El pasado lunes fue un día de esos que no se desean vivir, un lunes negro, dos entierros a la misma hora. Uno, un papá del Colegio Diocesano, treinta y pocos, motero. Se nos fue por la caída más simple, en plena juventud. El otro, apenas recién jubilado, treinta años de conserje en el Seminario. Lo conocía desde que entré con 11 añitos de seminarista, era ese señor que sabía dónde estaba todo y todo lo arreglaba y, si no sabía, tenía el don para que, fontanero, electricista, carpintero, albañil, cristalero… A los cinco minutos de su llamada estuvieran aquí para arreglarlo. Se fue, tras una operación de las que hoy son rutinarias, por un virus de quirófano.
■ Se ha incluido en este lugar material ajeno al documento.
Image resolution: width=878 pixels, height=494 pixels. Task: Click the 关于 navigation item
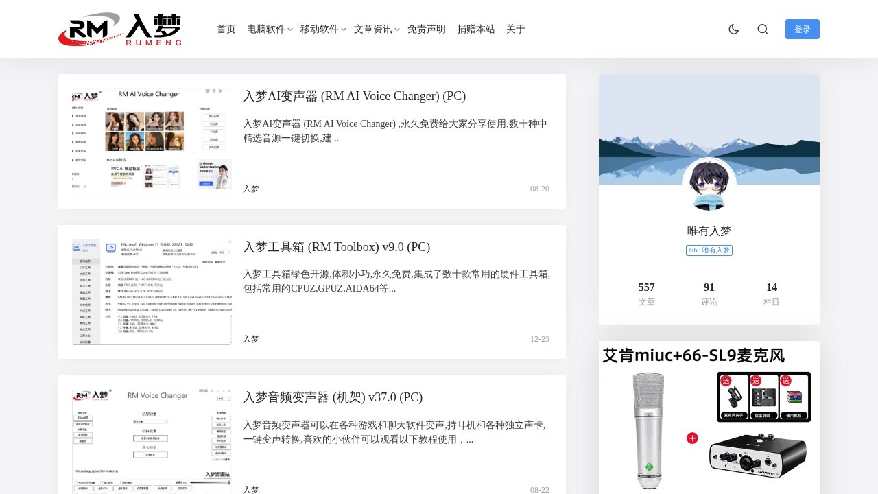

¿La vida es injusta? Sí. ¿Dolorosa? Sí. Sus esposas, hijos, padres, hermanos… lo saben, como lo sabemos todos los que hemos perdido seres queridos, más en circunstancias inesperadas, aunque no por muy esperado lo es menos. ¿Qué decir ahora? Nada. Un beso, un abrazo, estar a su lado, mostrar que la vida sigue, que estamos aquí, que, a pesar de todo, hay futuro, aunque ahora no se vea muy claro, que hay esperanza, que se puede, que merece la pena seguir, porque hay por quién luchar, porque hay a quién amar.
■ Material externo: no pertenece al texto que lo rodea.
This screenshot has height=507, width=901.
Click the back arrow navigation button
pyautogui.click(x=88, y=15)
Y para los que tenéis fe, para los que creéis que alguien dará sentido a este sin sentido, para los que confiáis que tras la oscura muerte llega la clara luz de la vida en plenitud, no dudéis, ellos ya velan por nosotros, ellos ya disfrutan de algo mejor y nos esperan. «Nada son los sufrimientos de la vida presente, comparados con la gloria que nos espera en el Cielo» (2 Cor 4,17).

La vida nos da siempre muchos golpes. No sería extraño que este verano, cosa previsible, los malditos accidentes de tráfico volviesen a dejarnos conmocionados. En ningún caso lo deseo. Y recordad, la vida siempre tendrá muchos más días de felicidad que palos nos pueda dar.